According to convention wisdom, it seems there are two ways of completely changing your life, in the case that you wake up one day and realize you’ve been living it entirely wrong.
The first way involves introducing small changes that you repeat over time until they become habits. The only way for something to stick, one hears, is to start small, one change at a time. Only if what you’re looking to do is make lots of really big changes, that’s not really the advice you want to hear. Admittedly, the reaction to such advice doesn’t make much sense, which is to not make any changes at all. After all, if you’d started making those small changes one by one a year ago, you might have an entirely different life by now.
But still, when one is trapped in fear and desperation, the idea of somehow ignoring all of that and going about your day, slowly becoming untrapped, undesperate, and no longer paralyzed by anxiety and soul-crushing sadness doesn’t always sound like a fun option.
The second way involves having some transformative event that completely changes one’s life a la the Biblical Road to Damascus transformation of Saul to Paul. You hear about these types of events all the time: “it changed my life”, someone might say, and they don’t mean that in the way that everyone’s life changes all of the time with everything we do, but rather that they went from one kind of life to a different kind of life. I had hoped that a near-death experience would have come complete with a life exchange silver lining, but you can’t get everything you wish for.
Perhaps fortunately, a complete mental breakdown may be all that a girl needs, so I’ve been exploring that possibility. I had been toying with the idea of having myself (hopefully temporarily) committed to an institution whose sole goal it is to provide transformative events through serious medical treatment, but I’ve since discovered one of those more peaceful (by which I mean luxurious, by which I mean expensive) locations that celebrities retreat to due to “exhaustion”. And now that I have taken enough Xanax, I even feel stable enough to book into the non-clinic portion of said location (by which I mean, the section that doesn’t have admittance rules banning sharp objects).
Will it really help? I have no idea. The mental breakdown itself is already dramatically changing my behavior. “You’re saying no to things. That’s great!” says my breakdown-triggered newly appointed twice-a-week psychologist. It’s not the result of the efforts of something I’m trying to do, I explain. I mentally have no ability to add anything else. I’ve become completely non-functional. I have no choice but to say no. She suggests I look at things differently. I’m still meeting deadlines, finishing projects, running a company. I finished the manuscript for the new edition of my book. I’m going to the gym. I may not be as functional as I’m used to, but I’m functioning.

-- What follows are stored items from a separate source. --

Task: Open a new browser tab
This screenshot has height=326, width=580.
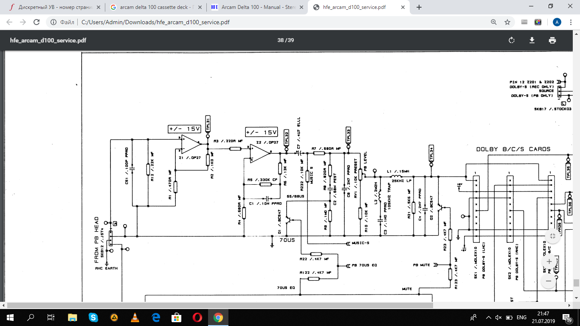Action: point(419,7)
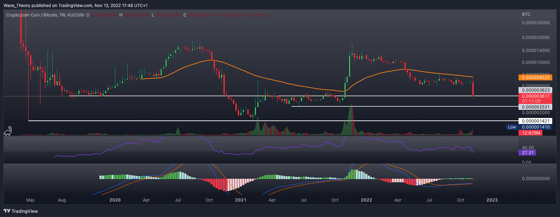Click the Wave_Theory published header text
This screenshot has width=560, height=217.
(76, 6)
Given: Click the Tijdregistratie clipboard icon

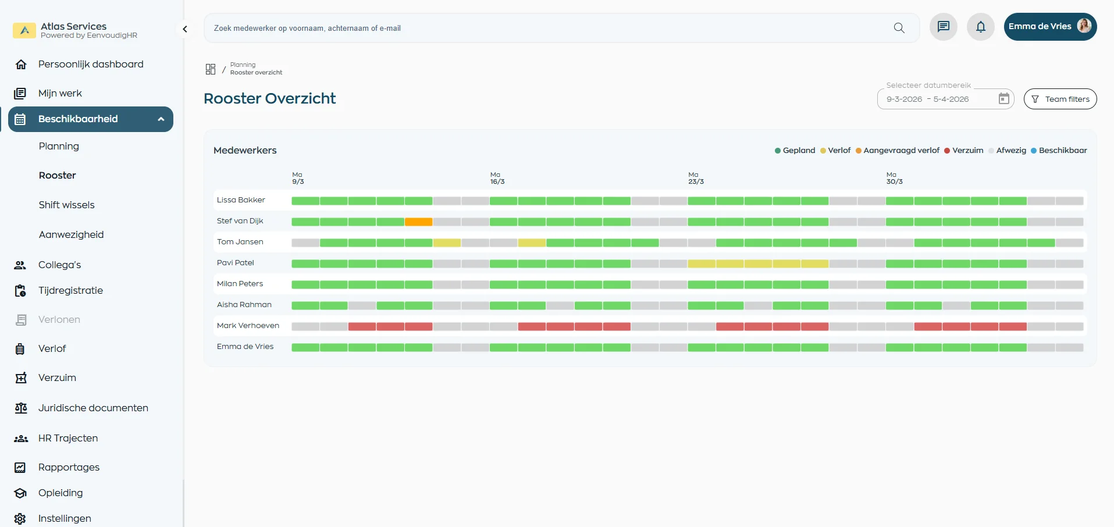Looking at the screenshot, I should [20, 291].
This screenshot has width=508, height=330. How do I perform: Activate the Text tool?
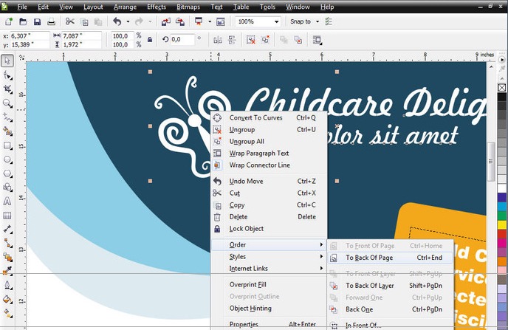[7, 201]
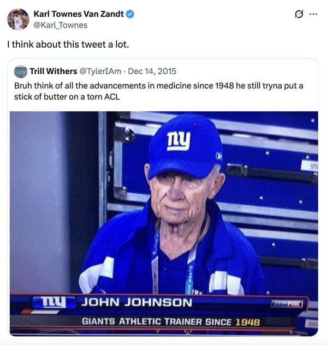Click the NY Giants logo in the lower-third graphic
This screenshot has height=345, width=327.
(x=54, y=302)
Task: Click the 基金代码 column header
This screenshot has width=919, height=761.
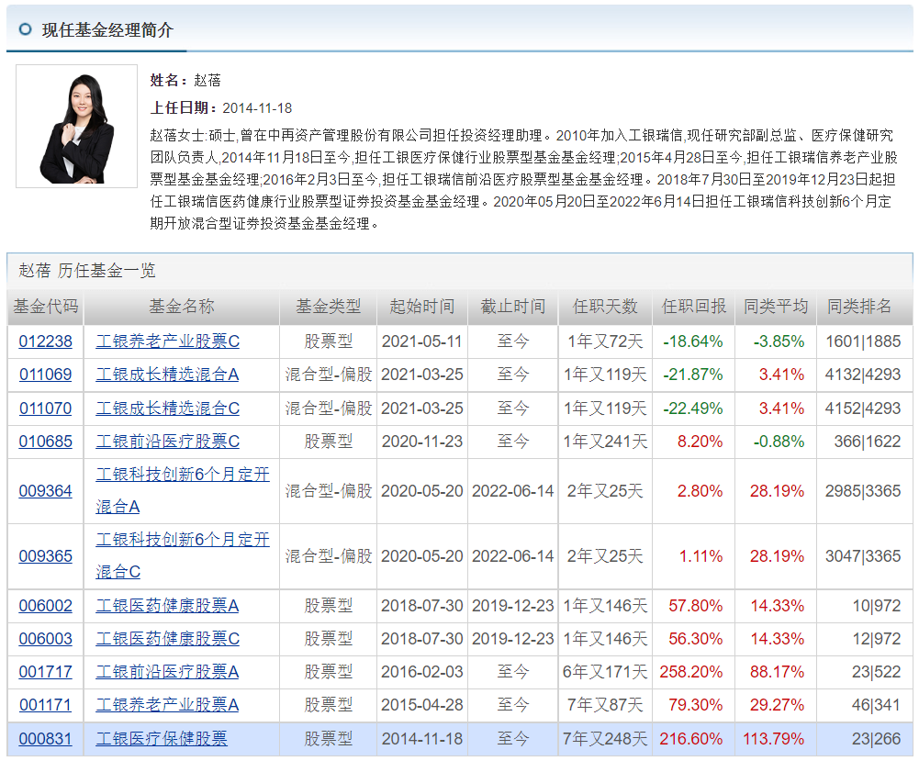Action: [x=44, y=308]
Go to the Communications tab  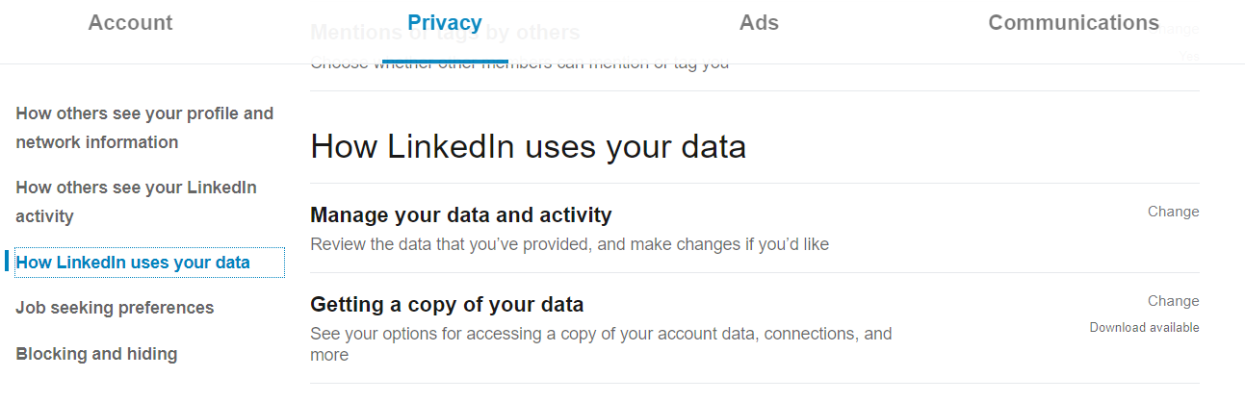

I think of all of the things I haven’t done. Everything I’m completely blocking from my mind because it’s the only way I can function at all. The mornings I need a Xanax to get out of bed because I wake up mid-panic attack. The times I’ve been unable to move from the couch. For hours. How I went to bed last night at 8pm and slept for 12 hours, waking up only for the nightmares. That doesn’t feel like functioning to me.
So maybe that’s the transformative event. I can’t go on feeling like this. Insanity, after all, it doing the same thing over and over and expecting different results. So if I want to end up feeling differently than this, I will have to do something other than what I’ve been doing (by which I mean for my entire life).